Problem statement:
Please arrange the lines of the listing below, from the line with "Screen dimensions: 1000x1000" through the line with "(x=1171, y=106)", as a numbered list, leaving out any blank lines.

Some records:

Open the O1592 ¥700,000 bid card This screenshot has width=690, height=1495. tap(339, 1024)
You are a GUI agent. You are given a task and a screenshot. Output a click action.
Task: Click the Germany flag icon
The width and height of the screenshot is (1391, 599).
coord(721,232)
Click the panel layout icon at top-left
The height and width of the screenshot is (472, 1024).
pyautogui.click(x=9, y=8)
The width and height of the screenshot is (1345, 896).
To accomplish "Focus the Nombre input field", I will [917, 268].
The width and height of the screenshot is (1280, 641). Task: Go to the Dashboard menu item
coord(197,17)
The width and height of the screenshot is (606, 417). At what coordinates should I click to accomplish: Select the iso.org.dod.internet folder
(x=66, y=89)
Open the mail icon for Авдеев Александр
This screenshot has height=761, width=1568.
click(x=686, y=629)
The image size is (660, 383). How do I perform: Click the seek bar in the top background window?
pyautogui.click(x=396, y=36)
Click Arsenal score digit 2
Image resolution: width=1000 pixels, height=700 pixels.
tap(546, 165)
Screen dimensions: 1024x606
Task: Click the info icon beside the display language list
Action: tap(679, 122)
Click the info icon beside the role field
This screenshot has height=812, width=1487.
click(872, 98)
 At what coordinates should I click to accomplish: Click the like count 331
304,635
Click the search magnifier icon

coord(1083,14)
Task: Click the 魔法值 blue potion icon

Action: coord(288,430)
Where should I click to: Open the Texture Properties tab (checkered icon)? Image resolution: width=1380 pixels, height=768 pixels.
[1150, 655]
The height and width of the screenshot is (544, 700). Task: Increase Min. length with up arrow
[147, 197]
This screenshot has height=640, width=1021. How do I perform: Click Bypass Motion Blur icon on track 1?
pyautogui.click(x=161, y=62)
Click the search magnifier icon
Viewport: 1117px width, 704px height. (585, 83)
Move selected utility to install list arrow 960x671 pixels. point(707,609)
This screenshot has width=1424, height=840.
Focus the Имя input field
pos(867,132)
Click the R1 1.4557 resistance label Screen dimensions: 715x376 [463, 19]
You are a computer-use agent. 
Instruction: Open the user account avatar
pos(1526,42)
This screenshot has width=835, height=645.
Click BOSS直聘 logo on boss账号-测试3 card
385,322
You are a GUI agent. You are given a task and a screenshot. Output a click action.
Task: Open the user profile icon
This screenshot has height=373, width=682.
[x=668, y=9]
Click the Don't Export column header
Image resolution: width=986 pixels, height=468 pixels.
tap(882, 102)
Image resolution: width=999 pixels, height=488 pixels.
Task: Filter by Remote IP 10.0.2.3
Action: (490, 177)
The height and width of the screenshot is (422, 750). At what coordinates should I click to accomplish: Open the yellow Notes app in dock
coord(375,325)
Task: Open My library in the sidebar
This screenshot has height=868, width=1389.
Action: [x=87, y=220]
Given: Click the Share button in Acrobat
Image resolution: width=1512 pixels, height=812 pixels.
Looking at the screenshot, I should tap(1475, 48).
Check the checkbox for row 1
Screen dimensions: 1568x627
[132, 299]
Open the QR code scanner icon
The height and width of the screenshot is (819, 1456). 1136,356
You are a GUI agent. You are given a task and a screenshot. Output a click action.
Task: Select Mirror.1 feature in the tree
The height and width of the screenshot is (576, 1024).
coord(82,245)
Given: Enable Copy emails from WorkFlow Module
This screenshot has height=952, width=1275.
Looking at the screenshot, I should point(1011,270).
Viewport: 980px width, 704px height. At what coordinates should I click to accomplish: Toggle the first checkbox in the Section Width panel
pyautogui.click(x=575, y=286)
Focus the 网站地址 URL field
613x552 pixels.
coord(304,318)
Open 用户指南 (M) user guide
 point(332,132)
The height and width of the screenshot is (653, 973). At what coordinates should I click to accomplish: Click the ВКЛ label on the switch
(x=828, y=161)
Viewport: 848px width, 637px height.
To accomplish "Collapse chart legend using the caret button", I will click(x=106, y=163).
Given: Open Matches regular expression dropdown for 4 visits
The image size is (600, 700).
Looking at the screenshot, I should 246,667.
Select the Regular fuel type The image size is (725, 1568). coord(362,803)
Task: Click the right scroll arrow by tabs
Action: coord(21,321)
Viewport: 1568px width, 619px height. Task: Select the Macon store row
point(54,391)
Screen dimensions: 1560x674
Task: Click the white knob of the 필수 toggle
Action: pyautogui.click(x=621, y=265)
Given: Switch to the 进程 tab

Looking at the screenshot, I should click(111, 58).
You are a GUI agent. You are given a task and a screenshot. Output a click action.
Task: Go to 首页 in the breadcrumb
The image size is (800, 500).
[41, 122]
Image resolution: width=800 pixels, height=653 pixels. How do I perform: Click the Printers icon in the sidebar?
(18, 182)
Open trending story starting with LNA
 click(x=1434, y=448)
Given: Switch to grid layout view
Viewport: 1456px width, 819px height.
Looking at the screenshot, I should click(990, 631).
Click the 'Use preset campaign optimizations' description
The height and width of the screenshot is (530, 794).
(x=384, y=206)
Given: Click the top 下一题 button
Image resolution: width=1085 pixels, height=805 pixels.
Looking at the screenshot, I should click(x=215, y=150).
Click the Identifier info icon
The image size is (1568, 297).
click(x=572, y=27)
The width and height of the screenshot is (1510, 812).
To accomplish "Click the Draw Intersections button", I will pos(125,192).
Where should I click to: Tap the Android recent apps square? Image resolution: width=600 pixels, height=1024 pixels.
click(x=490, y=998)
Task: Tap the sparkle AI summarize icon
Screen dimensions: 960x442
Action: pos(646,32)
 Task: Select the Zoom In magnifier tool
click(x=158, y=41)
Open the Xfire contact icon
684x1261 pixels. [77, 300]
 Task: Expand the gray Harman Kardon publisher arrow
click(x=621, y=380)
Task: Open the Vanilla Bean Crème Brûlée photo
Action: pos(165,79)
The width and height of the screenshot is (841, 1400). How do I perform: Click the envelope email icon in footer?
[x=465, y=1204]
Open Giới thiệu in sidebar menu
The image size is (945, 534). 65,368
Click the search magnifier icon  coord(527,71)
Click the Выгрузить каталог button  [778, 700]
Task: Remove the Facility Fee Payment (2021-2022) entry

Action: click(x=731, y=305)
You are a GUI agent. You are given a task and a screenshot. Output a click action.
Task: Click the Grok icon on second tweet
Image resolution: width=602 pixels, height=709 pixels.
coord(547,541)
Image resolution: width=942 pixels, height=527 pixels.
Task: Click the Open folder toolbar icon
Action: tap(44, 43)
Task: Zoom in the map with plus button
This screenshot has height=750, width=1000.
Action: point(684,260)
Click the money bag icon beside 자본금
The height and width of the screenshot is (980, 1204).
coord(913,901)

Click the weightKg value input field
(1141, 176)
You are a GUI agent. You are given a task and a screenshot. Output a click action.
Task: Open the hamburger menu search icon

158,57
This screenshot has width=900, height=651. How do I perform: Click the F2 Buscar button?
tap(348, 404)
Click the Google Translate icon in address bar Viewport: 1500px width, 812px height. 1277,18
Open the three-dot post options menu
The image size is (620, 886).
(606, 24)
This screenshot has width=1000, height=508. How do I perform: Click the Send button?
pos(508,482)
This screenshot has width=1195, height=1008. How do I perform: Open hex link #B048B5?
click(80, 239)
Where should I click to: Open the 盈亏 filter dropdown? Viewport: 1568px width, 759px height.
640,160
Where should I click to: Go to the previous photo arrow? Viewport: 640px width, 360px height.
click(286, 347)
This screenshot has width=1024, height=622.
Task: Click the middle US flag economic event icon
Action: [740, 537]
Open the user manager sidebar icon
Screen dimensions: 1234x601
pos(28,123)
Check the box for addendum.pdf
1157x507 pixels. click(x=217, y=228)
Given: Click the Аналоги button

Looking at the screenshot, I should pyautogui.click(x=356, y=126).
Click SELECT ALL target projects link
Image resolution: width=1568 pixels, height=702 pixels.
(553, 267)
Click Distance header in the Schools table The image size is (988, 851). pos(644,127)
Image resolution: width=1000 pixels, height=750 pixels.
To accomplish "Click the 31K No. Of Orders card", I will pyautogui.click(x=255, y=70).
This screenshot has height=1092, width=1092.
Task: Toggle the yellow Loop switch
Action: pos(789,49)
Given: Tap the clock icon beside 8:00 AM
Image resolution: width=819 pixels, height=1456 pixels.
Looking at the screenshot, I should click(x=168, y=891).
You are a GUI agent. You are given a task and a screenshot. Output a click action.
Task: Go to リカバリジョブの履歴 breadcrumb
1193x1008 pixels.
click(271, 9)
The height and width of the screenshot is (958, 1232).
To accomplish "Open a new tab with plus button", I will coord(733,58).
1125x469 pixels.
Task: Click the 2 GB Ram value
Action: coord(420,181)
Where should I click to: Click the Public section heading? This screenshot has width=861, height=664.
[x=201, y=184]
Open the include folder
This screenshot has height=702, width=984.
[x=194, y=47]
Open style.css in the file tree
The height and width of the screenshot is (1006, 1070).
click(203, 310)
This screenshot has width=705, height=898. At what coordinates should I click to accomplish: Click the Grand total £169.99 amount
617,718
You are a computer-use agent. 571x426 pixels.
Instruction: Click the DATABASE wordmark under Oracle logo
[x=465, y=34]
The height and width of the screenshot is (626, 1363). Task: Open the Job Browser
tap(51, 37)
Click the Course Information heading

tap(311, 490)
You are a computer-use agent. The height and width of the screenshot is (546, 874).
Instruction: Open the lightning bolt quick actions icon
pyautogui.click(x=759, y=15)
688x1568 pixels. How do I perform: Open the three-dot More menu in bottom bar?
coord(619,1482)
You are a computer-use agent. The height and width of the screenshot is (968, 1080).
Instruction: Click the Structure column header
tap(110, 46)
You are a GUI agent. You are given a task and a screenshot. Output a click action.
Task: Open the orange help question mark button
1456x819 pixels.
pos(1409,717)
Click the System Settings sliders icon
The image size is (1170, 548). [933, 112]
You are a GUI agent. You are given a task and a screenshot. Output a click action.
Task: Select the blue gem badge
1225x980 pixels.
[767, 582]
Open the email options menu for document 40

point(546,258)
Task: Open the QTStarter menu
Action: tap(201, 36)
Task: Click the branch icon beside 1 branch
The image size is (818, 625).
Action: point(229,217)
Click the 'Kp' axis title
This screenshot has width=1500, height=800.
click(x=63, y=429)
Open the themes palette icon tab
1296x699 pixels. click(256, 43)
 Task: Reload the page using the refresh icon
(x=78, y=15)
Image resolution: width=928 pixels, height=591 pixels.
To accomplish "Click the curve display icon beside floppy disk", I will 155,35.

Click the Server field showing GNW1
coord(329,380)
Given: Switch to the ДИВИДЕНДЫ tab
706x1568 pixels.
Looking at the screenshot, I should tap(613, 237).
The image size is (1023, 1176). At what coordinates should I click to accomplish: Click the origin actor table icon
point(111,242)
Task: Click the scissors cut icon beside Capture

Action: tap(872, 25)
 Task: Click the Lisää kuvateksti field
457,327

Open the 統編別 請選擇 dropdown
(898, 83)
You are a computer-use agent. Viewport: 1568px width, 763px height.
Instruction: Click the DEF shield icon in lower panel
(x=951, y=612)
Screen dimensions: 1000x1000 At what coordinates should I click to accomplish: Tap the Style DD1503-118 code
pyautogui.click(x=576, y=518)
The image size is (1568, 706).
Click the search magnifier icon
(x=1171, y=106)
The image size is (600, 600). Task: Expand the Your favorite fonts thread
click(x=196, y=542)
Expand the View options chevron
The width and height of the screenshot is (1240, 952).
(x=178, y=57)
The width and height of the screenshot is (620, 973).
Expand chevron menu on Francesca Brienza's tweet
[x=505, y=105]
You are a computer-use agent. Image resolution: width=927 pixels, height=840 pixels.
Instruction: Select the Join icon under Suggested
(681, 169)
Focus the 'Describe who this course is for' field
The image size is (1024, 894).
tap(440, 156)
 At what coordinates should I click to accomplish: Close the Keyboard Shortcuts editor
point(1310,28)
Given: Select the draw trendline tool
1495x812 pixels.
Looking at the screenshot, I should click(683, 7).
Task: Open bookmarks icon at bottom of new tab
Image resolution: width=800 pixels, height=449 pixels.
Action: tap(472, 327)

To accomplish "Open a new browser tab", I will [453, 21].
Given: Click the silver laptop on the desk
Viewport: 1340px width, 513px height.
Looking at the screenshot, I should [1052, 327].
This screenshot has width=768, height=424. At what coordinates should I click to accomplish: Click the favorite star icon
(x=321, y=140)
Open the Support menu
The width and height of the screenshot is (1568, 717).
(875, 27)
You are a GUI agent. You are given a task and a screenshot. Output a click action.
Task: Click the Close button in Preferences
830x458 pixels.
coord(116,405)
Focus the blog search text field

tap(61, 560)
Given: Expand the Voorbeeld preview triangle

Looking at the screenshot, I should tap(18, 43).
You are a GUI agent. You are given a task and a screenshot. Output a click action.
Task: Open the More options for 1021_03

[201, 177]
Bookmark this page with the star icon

Answer for this exercise:
1. Screen dimensions: 1000x1000 At what coordinates should I click to accomplish: Tap the Style DD1503-118 code
2. pyautogui.click(x=576, y=518)
3. The image size is (1568, 706).
4. Click the search magnifier icon
5. (x=1171, y=106)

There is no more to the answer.